**Brief 1**
In the Love, Victor interview, write out everything from "That storyline between Lake, Felix, and" down to "as a performer?", replacing "storyline" with "subplot".

═══ Selection

That storyline between Lake, Felix, and Felix’s mom is just one of several plots that show how sweeping a change Love, Victor has made this season. Was that change noticeable, or freeing, as a performer?
Oh, absolutely. That was definitely something the writers were really excited about because they had so much space in the writers’ room to explore certain things. Something that resonates with me that we were able to delve into way more in season two is these insane pressures that we put on first- and second-gen Americans. I’m the granddaughter of Cuban immigrants. So seeing that I was like, “Hell yeah, let’s dive into this more.” And I think we certainly did. James [Martinez] and Ana [Ortiz] do such a good job this season. They are incredible performers.

Theirs was one of my favorite storylines because it illustrated how complicated coming out can be; this season didn’t sanitize that process. I have to imagine that opened up a lot of space for you and your fellow cast members to play, versus delivering the tried and true coming out stories we’ve gotten accustomed to.

══════
═══ Provided records

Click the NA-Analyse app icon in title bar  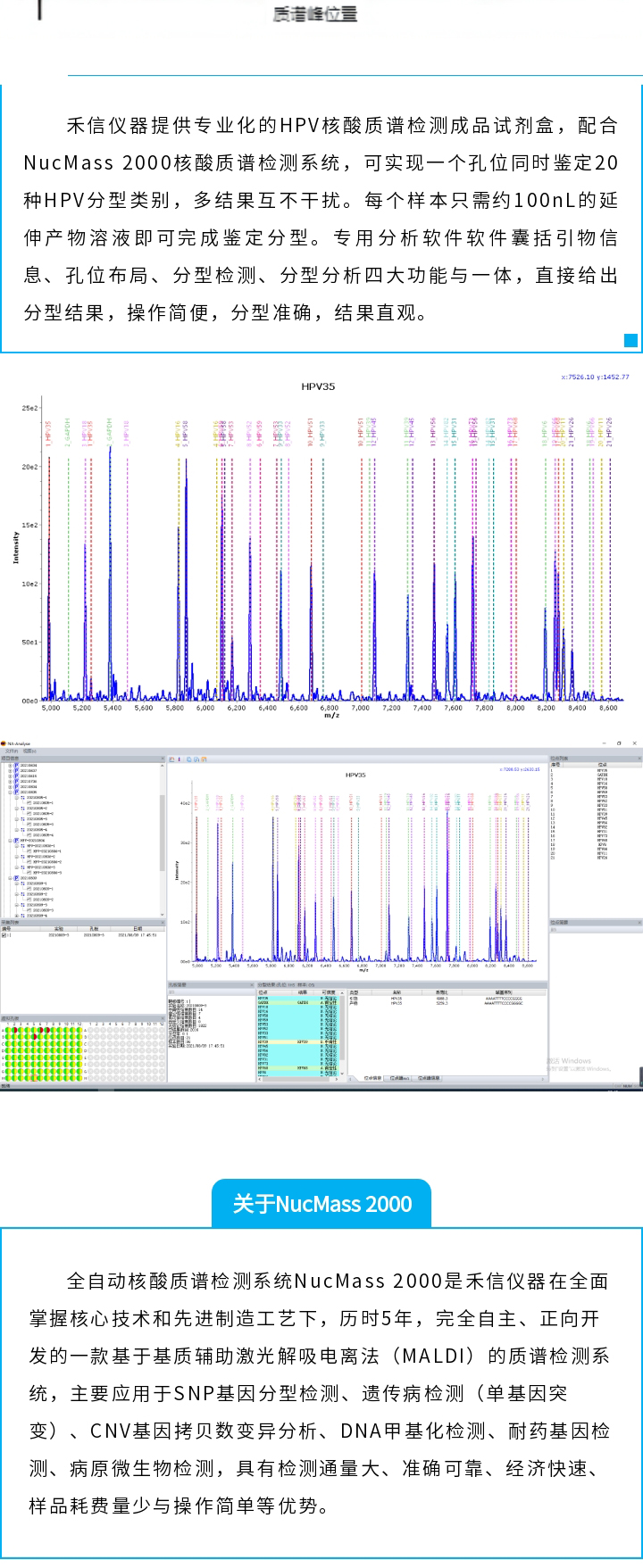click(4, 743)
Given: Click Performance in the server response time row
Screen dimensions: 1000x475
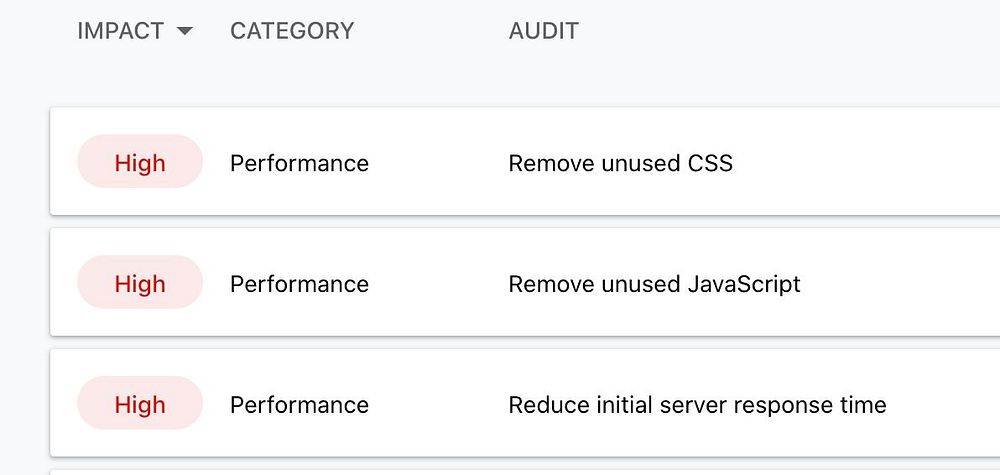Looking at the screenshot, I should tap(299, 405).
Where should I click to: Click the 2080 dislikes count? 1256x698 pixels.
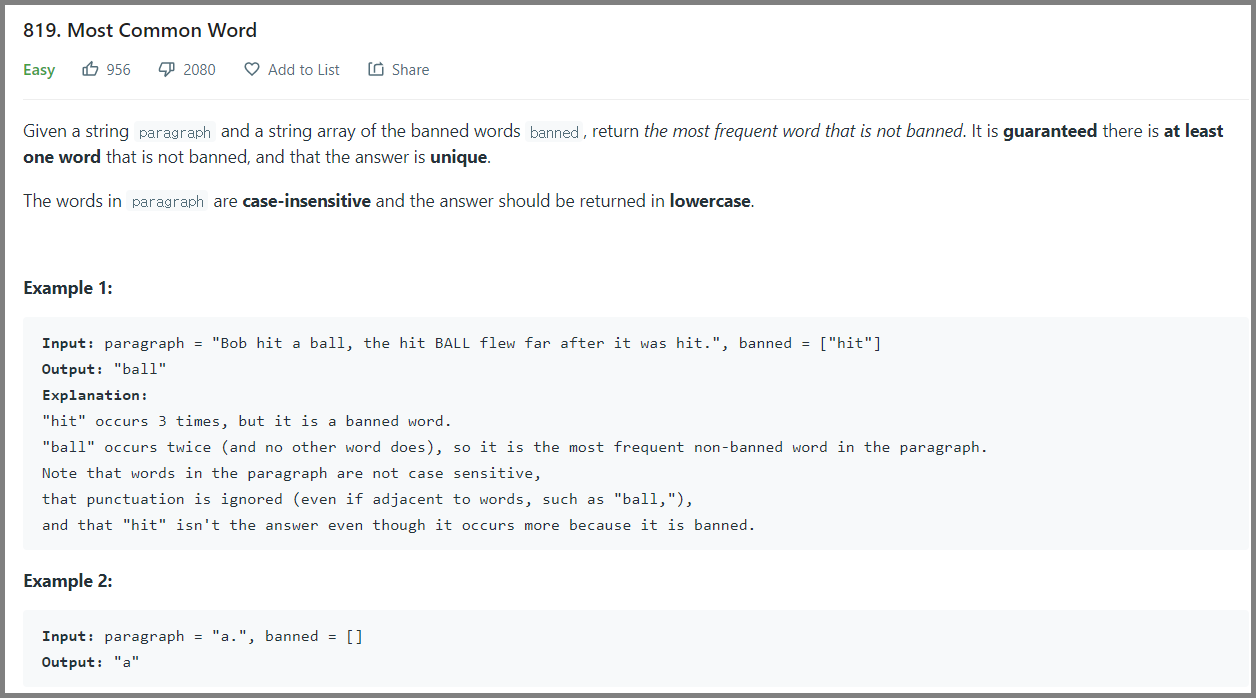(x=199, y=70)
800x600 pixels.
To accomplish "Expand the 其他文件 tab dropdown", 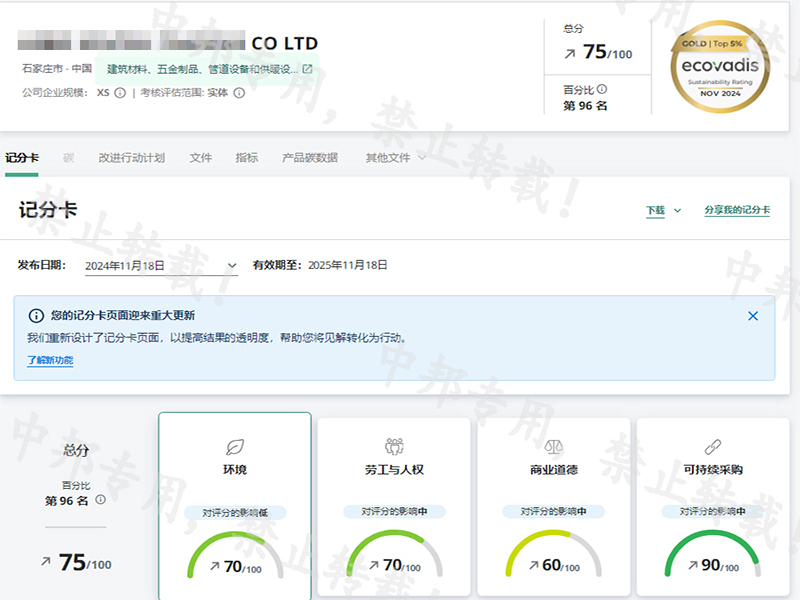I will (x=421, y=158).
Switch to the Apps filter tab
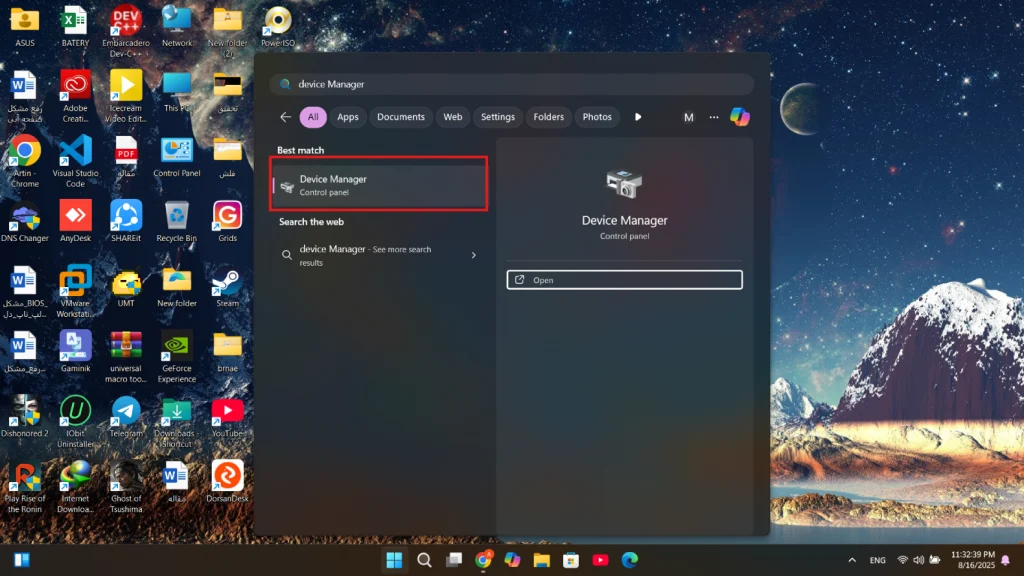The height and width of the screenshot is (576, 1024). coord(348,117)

══════
═══ Provided records

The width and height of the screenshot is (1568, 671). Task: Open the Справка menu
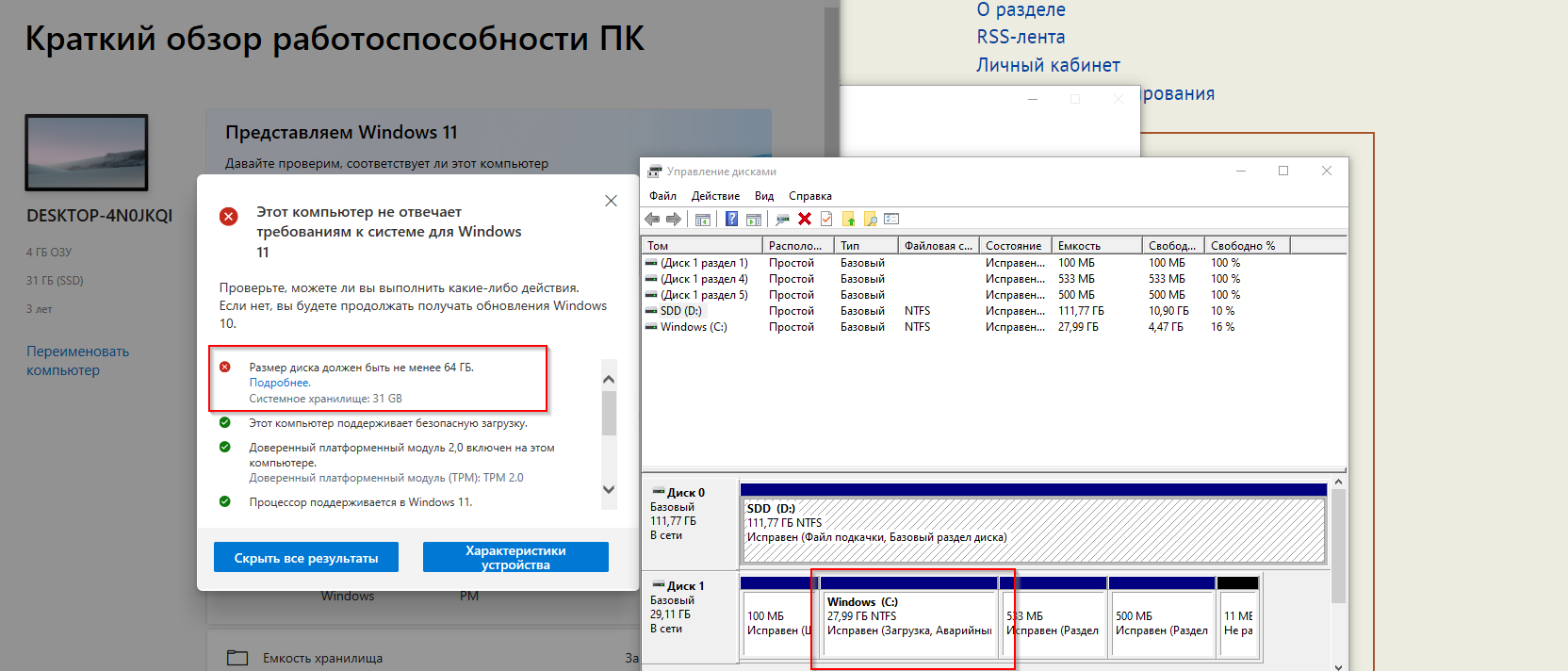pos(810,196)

══════
═══ Provided records

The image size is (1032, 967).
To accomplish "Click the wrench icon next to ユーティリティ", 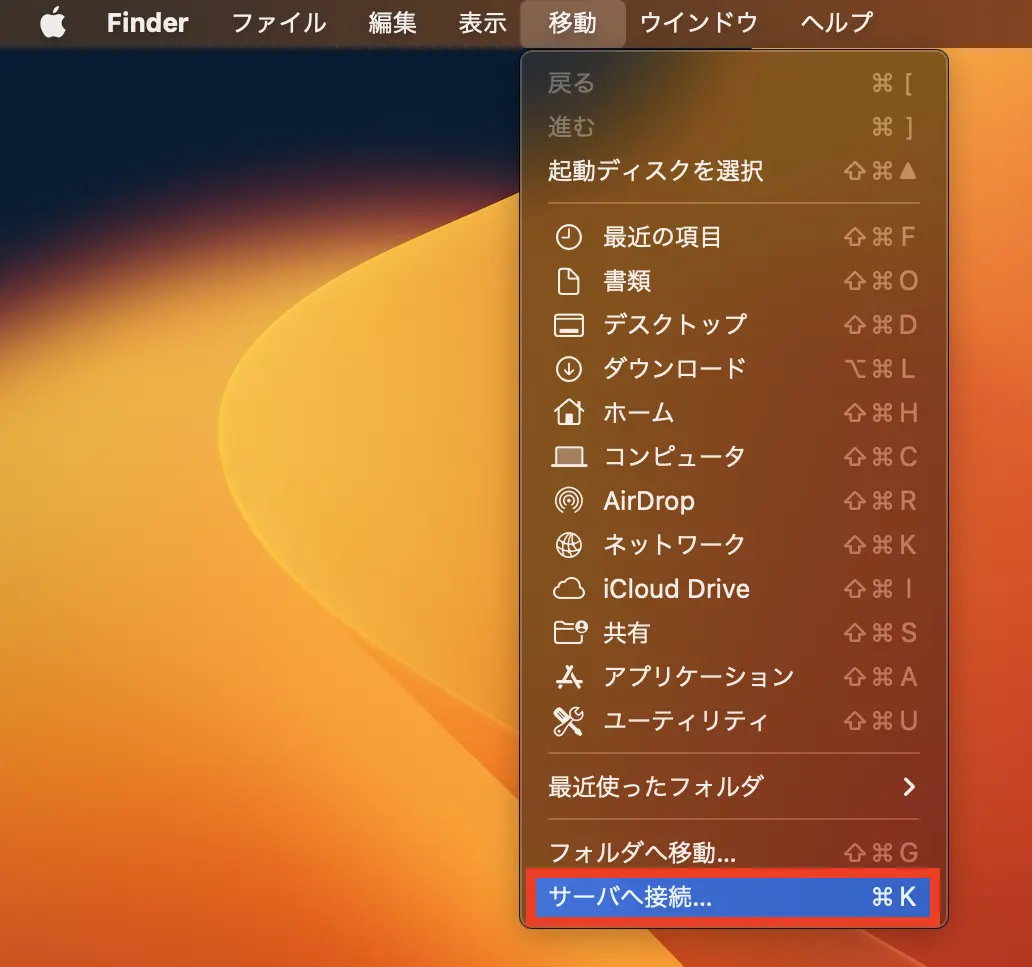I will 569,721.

══════

**Brief 2**
Repeat the entries exactly, from the line containing "The width and" down to the line containing "pos(810,196)". Leave out the pictures.

**Right answer 1**
That subplot between Lake, Felix, and Felix’s mom is just one of several plots that show how sweeping a change Love, Victor has made this season. Was that change noticeable, or freeing, as a performer?

**Right answer 2**
The width and height of the screenshot is (1568, 671). Task: Open the Справка menu
pos(810,196)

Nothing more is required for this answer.